Divorce is stressful for you and your spouse. Your promise to love each other “til death do us part” is coming to an early end.
It is critical to remember that your children may feel caught in the middle. If they are young, in particular, they do not understand what his happening. They need special attention.
How divorce impacts your children
Children can feel that they are somehow responsible for the breakup of your marriage. They sense your stress and take it on as their own.
As a result, they may try to mediate disputes between you and your spouse. They can feel pressured to take sides, which can poison your relationship with them.
The stress can cause them to block their own emotions, leading to anxiety and depression. They may lose interest in school and other activities, and they may rebel by refusing to follow your instructions and rules. If you have older kids, they can even become substance abusers to avoid coping with the trauma.

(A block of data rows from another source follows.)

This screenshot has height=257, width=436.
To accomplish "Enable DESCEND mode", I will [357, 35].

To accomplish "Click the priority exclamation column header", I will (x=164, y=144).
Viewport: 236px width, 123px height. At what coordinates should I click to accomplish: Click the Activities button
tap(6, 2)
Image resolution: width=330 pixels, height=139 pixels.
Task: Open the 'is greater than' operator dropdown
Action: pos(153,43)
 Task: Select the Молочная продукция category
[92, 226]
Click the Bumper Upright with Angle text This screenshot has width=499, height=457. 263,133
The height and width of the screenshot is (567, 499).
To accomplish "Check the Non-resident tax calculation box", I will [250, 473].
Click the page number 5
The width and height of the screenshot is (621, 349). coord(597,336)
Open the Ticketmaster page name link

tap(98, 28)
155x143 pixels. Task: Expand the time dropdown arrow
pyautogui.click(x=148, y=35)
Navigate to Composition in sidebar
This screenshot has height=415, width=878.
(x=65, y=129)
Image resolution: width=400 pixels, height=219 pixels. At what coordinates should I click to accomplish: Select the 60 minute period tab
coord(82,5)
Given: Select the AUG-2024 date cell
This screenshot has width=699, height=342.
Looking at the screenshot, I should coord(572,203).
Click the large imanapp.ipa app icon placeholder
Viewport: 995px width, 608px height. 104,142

How you can help your children
You need to protect your children as much as possible. Do not discuss the details of your divorce with them, and do not say bad things about your spouse – remember, your children still love your partner.

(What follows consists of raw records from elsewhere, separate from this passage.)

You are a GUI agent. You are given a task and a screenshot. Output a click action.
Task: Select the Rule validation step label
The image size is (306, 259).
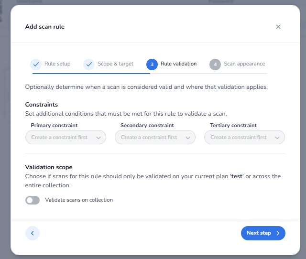178,64
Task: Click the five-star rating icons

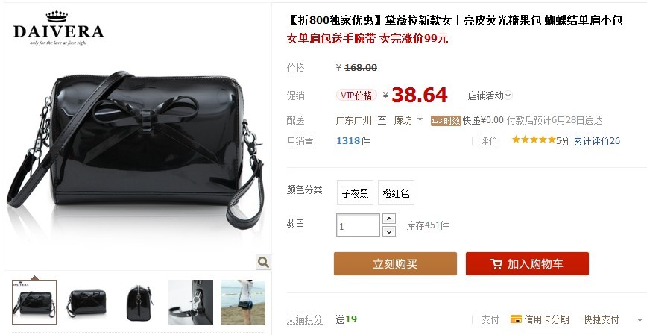Action: point(534,140)
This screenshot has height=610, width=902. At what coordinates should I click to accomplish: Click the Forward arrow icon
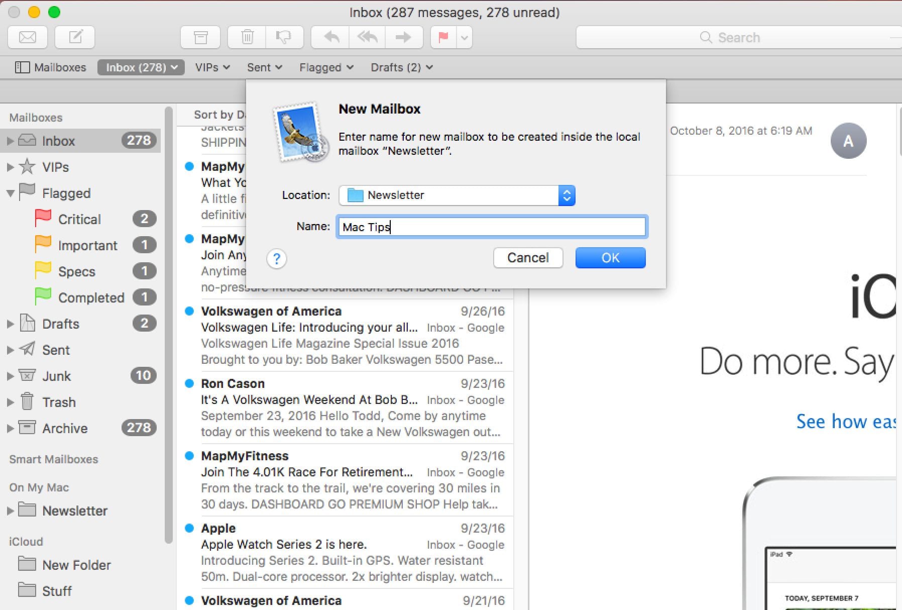click(403, 37)
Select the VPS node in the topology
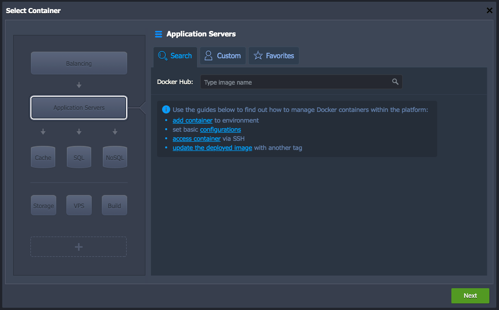The width and height of the screenshot is (499, 310). 79,205
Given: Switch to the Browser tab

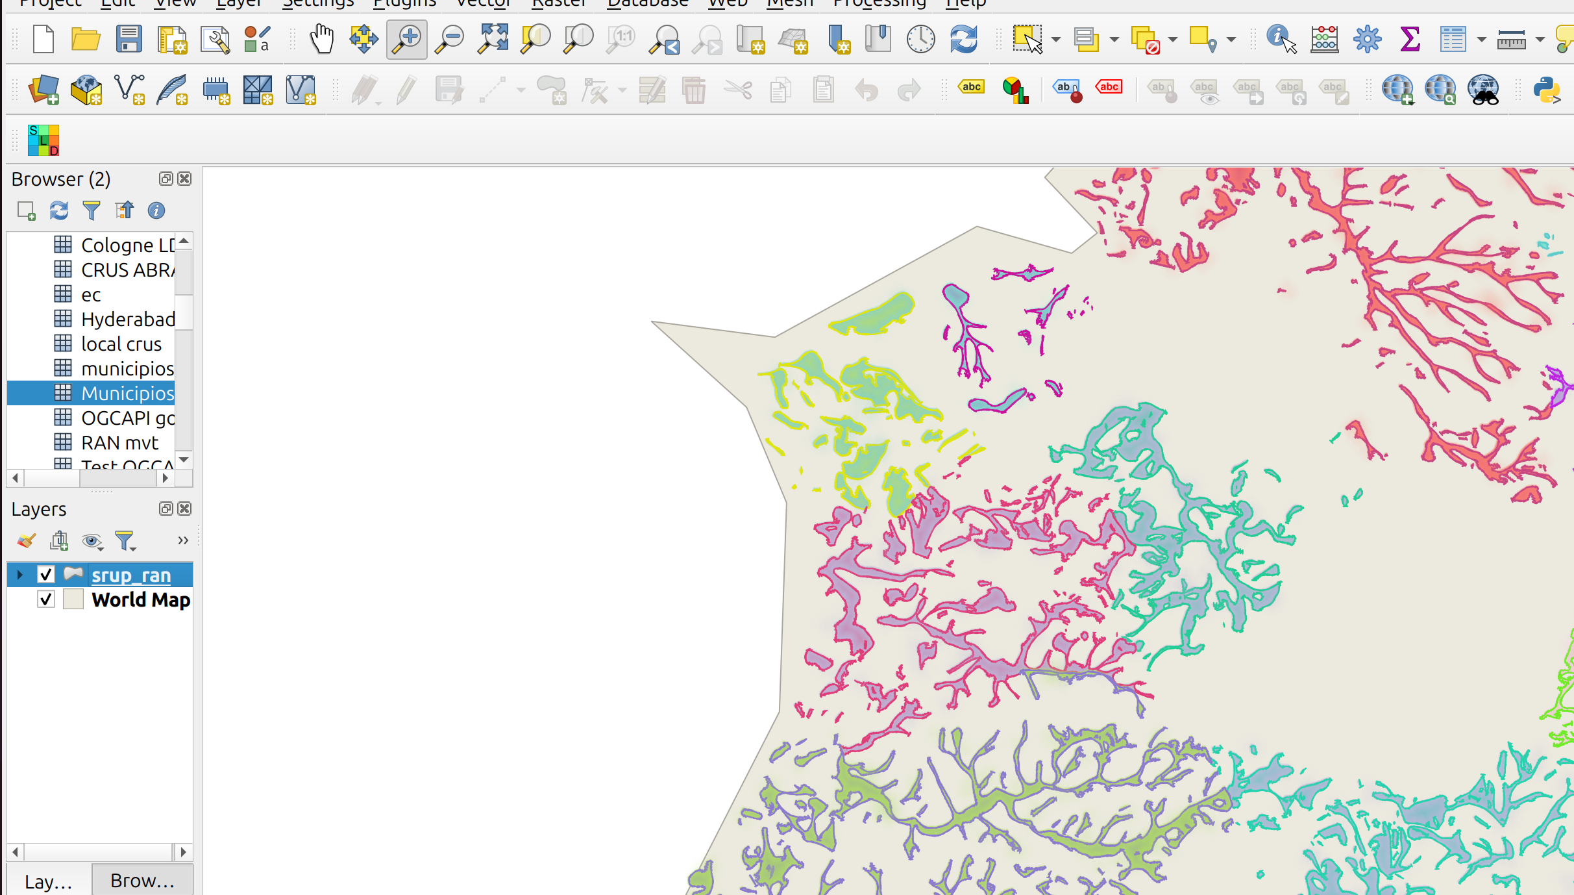Looking at the screenshot, I should [x=142, y=881].
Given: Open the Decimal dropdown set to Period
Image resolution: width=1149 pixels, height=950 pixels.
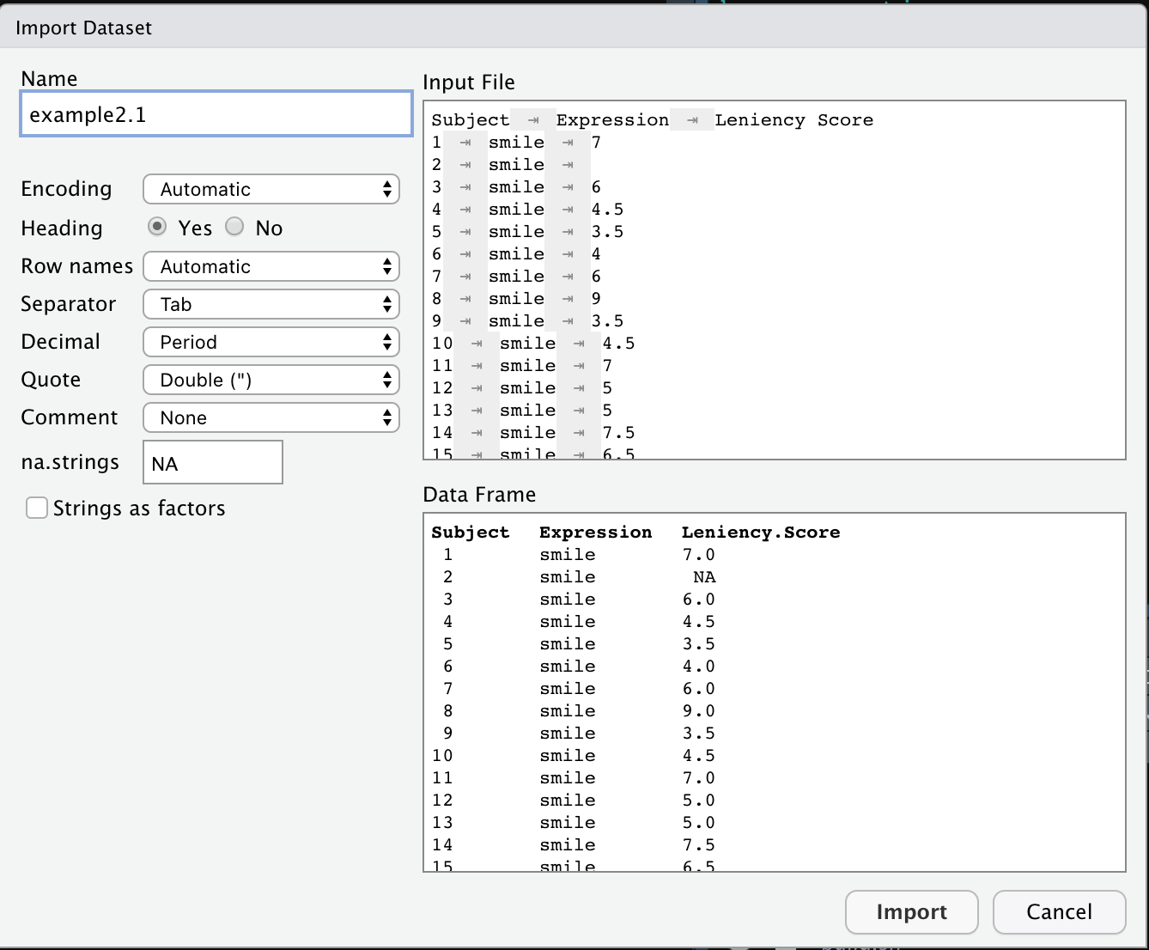Looking at the screenshot, I should 271,342.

Control your anger. Do not argue with your spouse in front of your children, and do not take out your bad feelings toward your spouse on your children.

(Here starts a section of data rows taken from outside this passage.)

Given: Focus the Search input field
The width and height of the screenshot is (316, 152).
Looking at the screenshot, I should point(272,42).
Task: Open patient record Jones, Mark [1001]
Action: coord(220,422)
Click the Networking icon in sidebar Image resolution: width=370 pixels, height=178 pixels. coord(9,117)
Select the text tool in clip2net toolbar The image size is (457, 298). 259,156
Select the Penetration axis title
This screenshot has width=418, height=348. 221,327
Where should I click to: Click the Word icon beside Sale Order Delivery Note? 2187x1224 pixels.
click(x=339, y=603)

Watch your children for signs of depression, anxiety or changes in behavior. Talk to them about their feelings; they may need professional counseling.
How your love can make a difference
You may feel angry and betrayed. But you are an adult who has more experience coping with emotional trauma.
Your children need your support now more than ever. Tell your kids that you love them and that they are not responsible for the divorce. If you are having trouble yourself, seek help. You will be better off, and so will your children.